Una Argentina especular

 

texto MILO J. KRMPOTIC  foto ANDREI BOTNARI

El editor Eduardo Hojman debuta con la premiada ‘Muñeca maldita’ (Librooks)

Hasta este año, la trayectoria profesional de Eduardo Hojman se había mostrado simétrica a lado y lado del Atlántico, a lado y lado del Ecuador: fue periodista-traductor-editor en su Argentina natal tal y como ha sido y es periodista-traductor-editor en nuestro país. Pero este (lógico) reflejo curricular se ha roto en pedazos por culpa de un asesinato, el que da pie a un debut narrativo que, bajo el título de Muñeca maldita (Librooks), ha obtenido la edición de 2016 del premio Primum Fiction para óperas primas.

Ese carácter debutante no resulta baladí a la hora de explicar la obra. Porque, en las páginas de Muñeca maldita (según un verso del tango Secreto de Enrique Santos Discépolo), hay novela negra y hay novela de amor, que no romántica; hay regurgitación de experiencias laborales (como periodista en un medio cercano al Partido Comunista, como empleado de una editorial) y de no pocas fijaciones personales, hay guiños fantásticos (o, por lo menos, a esa gran tradición argentina que apuesta por difuminar las aristas de la realidad), hay incluso algún cuento y numerosos poemas escritos con anterioridad e integrados ahora en la narración… Un auténtico cajón de sastre, pues, donde todos los elementos acaban componiendo una imagen diáfana, logran remar en una misma dirección y erigirse en un conjunto tan cerrado en sí mismo como sugerente en sus puntos de fuga. Resultado al que sin duda no es ajena la experiencia editora de Hojman, desempeñada en Emecé Argentina, en los sellos de ficción del Grupo Urano y, actualmente, en el seno de Malpaso.

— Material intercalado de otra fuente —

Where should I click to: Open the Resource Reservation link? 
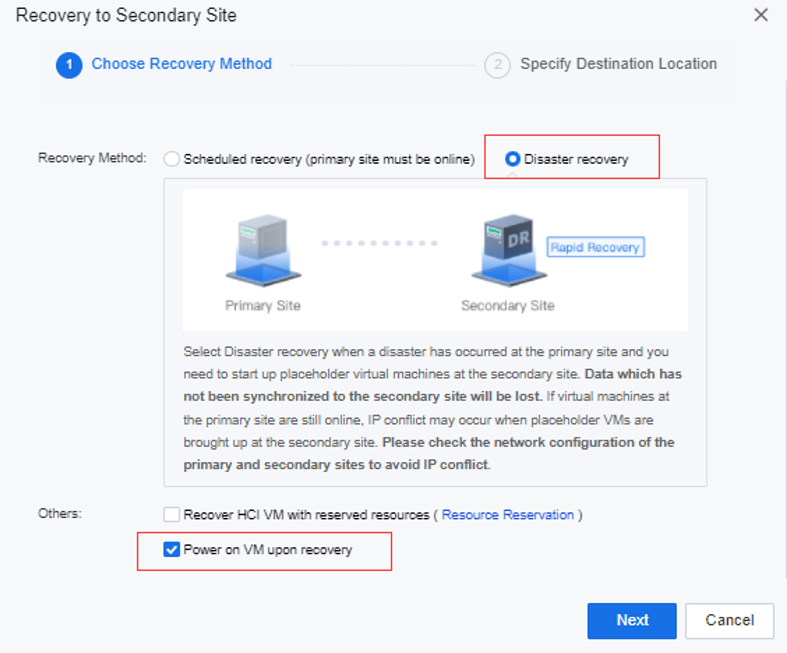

Así, el trasfondo de novela negra puede responder a una de las pasiones del autor, pero sobre todo viene a prestar estructura a ese pandemonio de vivencias e influencias, tal y como contribuye a atrapar al lector con la vieja pero infalible fórmula del “¿Quién mató a ________?” (para el caso, María Alicia Vespérale, catedrática de la facultad de Filosofía y Letras de la Universidad de Buenos Aires). A ello cabe añadir una segunda tanta de misterios: ¿a cuento de qué el exilio del narrador en Tánger? y ¿cuáles son esos fantasmas del pasado que tan evidentemente carga sobre sus espaldas?

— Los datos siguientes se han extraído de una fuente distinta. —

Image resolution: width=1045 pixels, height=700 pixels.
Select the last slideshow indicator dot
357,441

A partir de ahí, Muñeca maldita se despliega con cronología serpenteante pero lúcida entre un presente marroquí y diversos pasados argentinos, protagonizados estos por un grupo de personajes que comparten amor por la literatura y obsesión por la finada (a la que también conocemos en vida, claro), a tal punto que mucho cabe temer que el responsable del crimen anide en su seno. Y, como elemento externo, pero también como recordatorio recurrente de la dolorosa extrañeza propia de la muerte, sobre todo cuando golpea de forma violenta, la figura del policía investigador del caso, Saporiti, un sujeto con todas las ambigüedades propias del representante de la ley en un país donde la seguridad de uno se halla encomendada a unos cuerpos que fueron accesorios del terrorismo de Estado, amén de responsables directos de numerosos crímenes más puntuales pero no necesariamente menores. Y, porque el argentino es terreno abonado a las dicotomías, con el paso de las páginas irá cobrando fuerza la sombra de los movimientos revolucionarios setenteros, un legado del que algunos presumen, pero que tiende a resultar particularmente pesado en quienes menos hablan al respecto.

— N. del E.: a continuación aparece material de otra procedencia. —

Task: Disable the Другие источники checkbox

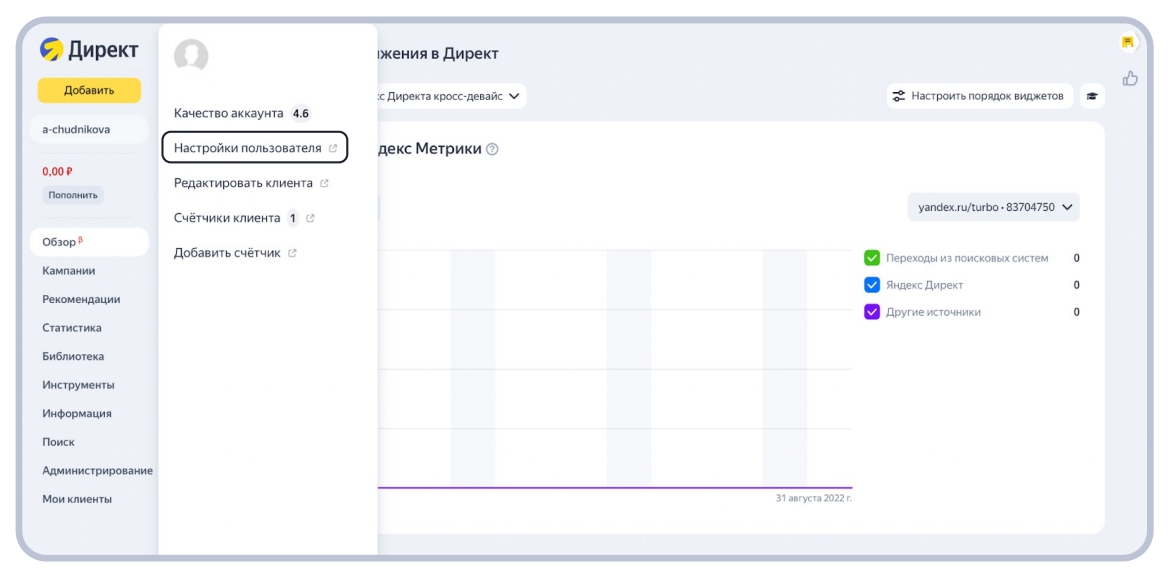Action: point(871,312)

Finalmente, si Tánger es la aceptación de la ausencia de Alicia Vespérale (esto es, una liberación con resabio de pesadilla), su presencia y su recuerdo más inmediato aparecen grabados a fuego sobre el pavimento de Buenos Aires, una ciudad caminada con insistencia cortazariana, cosida y recosida por el paso de los autobuses, azotada por el clima en todas sus posibilidades, siempre contundente pero, ojo, no exenta de parcelas de ensoñación por las que pueda colarse esa fantasía serena que tan bien solía representar Bioy Casares. Porque los espejos tendrán fama de elocuentes, pero no siempre cabe fiarse de ellos.